> **Short exercise A**
According to the speech on the North Sea oil and gas industry, how many jobs have gone in the past 15 months?
> **Short exercise B**
Resume the speech on the North Sea oil and gas industry, carrying it on from its final sentence.

> **Passage given**
:::::
It is a pleasure to serve under your chairmanship, Mr Walker, for this important debate. I am grateful to the hon. Members for North Tyneside (Mary Glindon) and for Aberdeen North (Kirsty Blackman) for the work they did in helping to secure it.
The North sea oil and gas industry is a significant employer in my constituency, with Lowestoft and its port being an important service centre. It is important to have this debate now as the industry faces major challenges that need to be addressed urgently. Further fiscal measures need to be introduced in the Budget on 16 March, and the debate provides us with an opportunity to consider what such measures should be as well as the industry’s longer term framework.
First, the industry must survive. We must then ensure that everything possible is done so that it can thrive. We owe that to those who work in what is in many respects a dangerous industry, to their families, to the communities from which they come and to those businesses who are making investment decisions in a risky and unpredictable market—particularly so at this time—to give it that sustainable and, I think, exciting future.
The oil and gas industry on the UK continental shelf faces serious challenges. It is fighting for its very existence and tens of thousands of people’s livelihoods are on the line. About 75,000 jobs have gone in the past 15 months, primarily due to the collapse in oil prices and the increasing maturity of the UKCS as an oil and gas producing basin. The industry is drowning in a tsunami of oil and gas supply just as demand is cratering around the world.
In mid-2014, oil was trading at in excess of $100 a barrel, but today the price is between $30 and $35 per barrel. At the beginning of the year the combined market value of 112 publicly traded oil companies—the entirety of the UK’s oil and gas industry excluding Shell, BP and GP—had the same value as Marks and Spencer: £7 billion. Two years ago, just one of those companies, Tullow Oil, was worth more than Marks and Spencer: it had a market value of £8.2 billion.
Oil & Gas UK’s recently published activities survey for last year confirms the serious nature of the situation. While production on the UKCS rose by 9.7% in 2015 to 1.64 million barrels of oil equivalent a day, revenues fell by 30% between 2014 and 2015 to £18.1 billion, and although the industry has been successful in achieving significant cost reductions and efficiency improvements, 43% of the UKCS oil fields are likely to be operating at a loss in 2016 at prevailing prices. Oil & Gas UK estimates that, in the southern North sea, 51 fields may cease production by 2020. That is a third of the fields in that area and equivalent to 51 factories closing their gates.
:::::
> **Data excerpts**
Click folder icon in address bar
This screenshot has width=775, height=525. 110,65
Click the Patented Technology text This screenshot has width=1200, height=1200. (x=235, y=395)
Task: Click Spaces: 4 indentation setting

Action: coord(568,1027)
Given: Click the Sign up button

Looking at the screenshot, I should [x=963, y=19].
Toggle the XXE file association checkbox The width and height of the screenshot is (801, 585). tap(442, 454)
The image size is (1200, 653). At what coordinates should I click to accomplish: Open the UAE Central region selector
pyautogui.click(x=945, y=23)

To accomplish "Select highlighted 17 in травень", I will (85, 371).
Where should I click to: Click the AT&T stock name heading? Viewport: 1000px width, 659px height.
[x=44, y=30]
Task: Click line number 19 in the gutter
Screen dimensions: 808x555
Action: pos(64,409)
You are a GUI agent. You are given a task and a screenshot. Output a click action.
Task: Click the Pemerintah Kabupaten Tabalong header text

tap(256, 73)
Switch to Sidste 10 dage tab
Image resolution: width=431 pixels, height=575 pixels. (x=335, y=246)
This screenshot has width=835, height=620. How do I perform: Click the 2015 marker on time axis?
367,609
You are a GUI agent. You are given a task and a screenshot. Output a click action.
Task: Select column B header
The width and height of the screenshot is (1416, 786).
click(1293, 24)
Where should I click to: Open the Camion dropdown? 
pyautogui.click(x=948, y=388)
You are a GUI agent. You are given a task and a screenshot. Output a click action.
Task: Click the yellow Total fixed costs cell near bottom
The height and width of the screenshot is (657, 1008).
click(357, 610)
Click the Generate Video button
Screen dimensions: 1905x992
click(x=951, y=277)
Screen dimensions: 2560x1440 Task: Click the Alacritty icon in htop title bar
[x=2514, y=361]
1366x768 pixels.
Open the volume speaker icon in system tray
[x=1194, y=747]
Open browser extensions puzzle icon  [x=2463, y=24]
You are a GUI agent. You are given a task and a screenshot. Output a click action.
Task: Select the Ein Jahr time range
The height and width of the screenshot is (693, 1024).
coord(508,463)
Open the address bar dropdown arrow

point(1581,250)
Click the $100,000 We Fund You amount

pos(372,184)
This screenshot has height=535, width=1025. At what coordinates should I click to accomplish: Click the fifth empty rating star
:::::
> **Written answer A**
About 75,000.

> **Written answer B**
Oil and gas companies are cutting almost all of their discretionary expenditure to survive in a $30-a-barrel world. Intense global competition for capital and contraction in expenditure is leading to a major downturn in activity and subsequent job losses across the sector. There is concern that the situation will get worse over the coming year as companies in the supply chain complete contracts commissioned in better times and the insulation provided by price hedging taken out by many operators disappears. The industry is used to working with great uncertainty and risk, but with greater market volatility and lower prices likely to prevail for much longer augmented by the challenges of working in a mature basin, there is a need for a more robust framework. There is a moral imperative as well as a business imperative to manage the industry better.
Some might say that, with all those challenges, why does it matter? It really matters. The industry is vital to UK plc. Despite the job losses, 375,000 people are employed in the industry, its supply chain and ancillary service industries, with those jobs concentrated around Aberdeen, on Tyneside and Teesside, and in East Anglia around Great Yarmouth and Lowestoft. If we do nothing, in effect we will be hollowing out those communities.
There will also be a knock-on effect on other areas of the economy such as steel production in manufacturing and in the City, where oil and gas company shares figure prominently in many pension funds. The industry has also built an integrated supply chain that is the envy of the world, which produces exports worth an estimated £39 billion a year. We have great depths of knowledge and expertise built on decades of experience that we must nurture and cherish, not throw away.
In 2014, UK oil and gas provided 68% of the UK’s total primary energy and, in the same year, 45% of the oil we used came from the UKCS, 48% of natural gas came from UK natural gas production and the industry provided £2.2 billion in taxation to the Treasury, though that was the lowest figure for 20 years. The situation has deteriorated in the past 18 months, but, despite the serious challenges, the UK offshore oil and gas industry has a vital role to play in the next 30 years. There are numerous reasons for that.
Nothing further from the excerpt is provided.